About Compassion Fatigue
Compassion fatigue is a condition characterized by emotional and physical exhaustion leading to a diminished ability to empathize or feel compassion for others, often described as the negative cost of caring. It is sometimes referred to as secondary traumatic stress (STS). According to the Professional Quality of Life Scale, burnout and secondary traumatic stress are two interwoven elements of compassion fatigue.

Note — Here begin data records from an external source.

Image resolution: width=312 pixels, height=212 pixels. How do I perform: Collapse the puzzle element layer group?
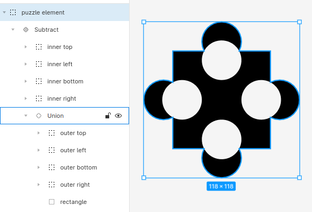(4, 12)
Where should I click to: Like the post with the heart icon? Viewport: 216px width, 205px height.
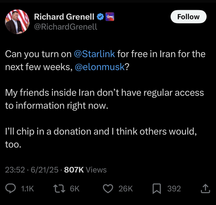(x=108, y=188)
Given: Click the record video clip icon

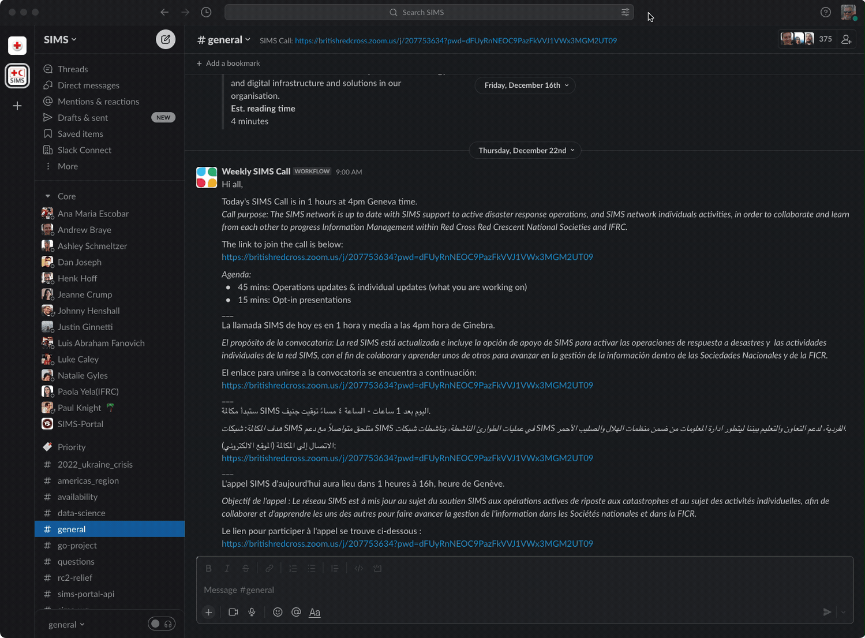Looking at the screenshot, I should pos(233,612).
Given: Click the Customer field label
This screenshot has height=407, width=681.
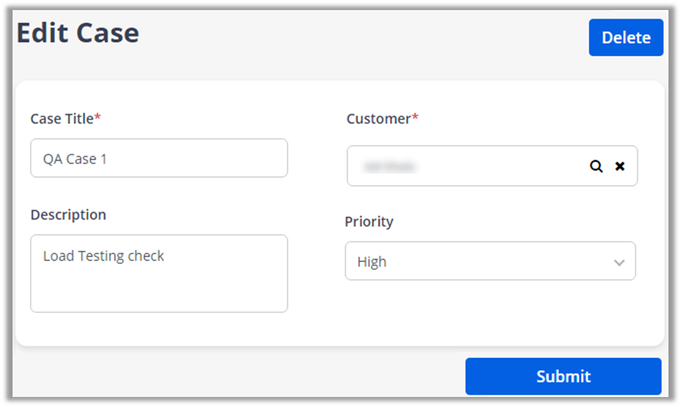Looking at the screenshot, I should coord(378,119).
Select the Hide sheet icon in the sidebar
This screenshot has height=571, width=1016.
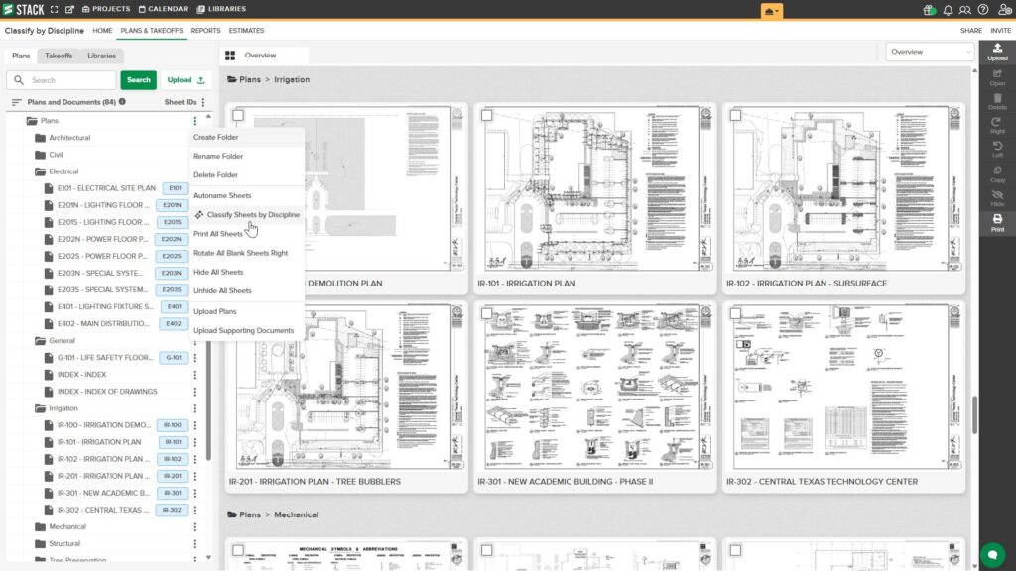[997, 197]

The Effects of Compassion Fatigue
Over time, healthcare professionals can find themselves struggling with their own responses to the trauma suffered by their patients. If not addressed, this can affect their physical and mental health, relationships, and overall work performance. Symptoms may frequently remain unnoticed, but may range from psychological issues such as dissociation, anger, anxiety, sleep disturbances, nightmares and feelings of powerlessness. Physical experiences may present themselves as nausea, headaches, general constriction, dizziness, and fainting spells. All are warning signs and need to be addressed or they will lead to health issues or burnout.
Hearing and witnessing the patient’s stories of abuse and trauma can weigh heavily on the professional, causing feelings of stress. Experts have found that self-care techniques both psychological and somatic can reduce susceptibility to the internalization of traumatic stress and compassion fatigue.
How to Recover
Reducing compassion fatigue can be as simple as working with the feelings which occur during the interactions with patients. It means checking with yourself, how your body feels or does not feel, giving yourself permission to take care of yourself. Taking a deep breath, moving and stretching, this helps in regulating your nervous system and decreasing the symptoms of stress.
Studies have shown that keeping a positive attitude toward life, having a sense of humor and focusing on all the good things in your life is extremely helpful. Additionally, finding a balance with your work and private life by finding a support system, regular supervision, the use of relaxation techniques and of course take that vacation you planned. Let go of the feeling that you don’t have the time for you!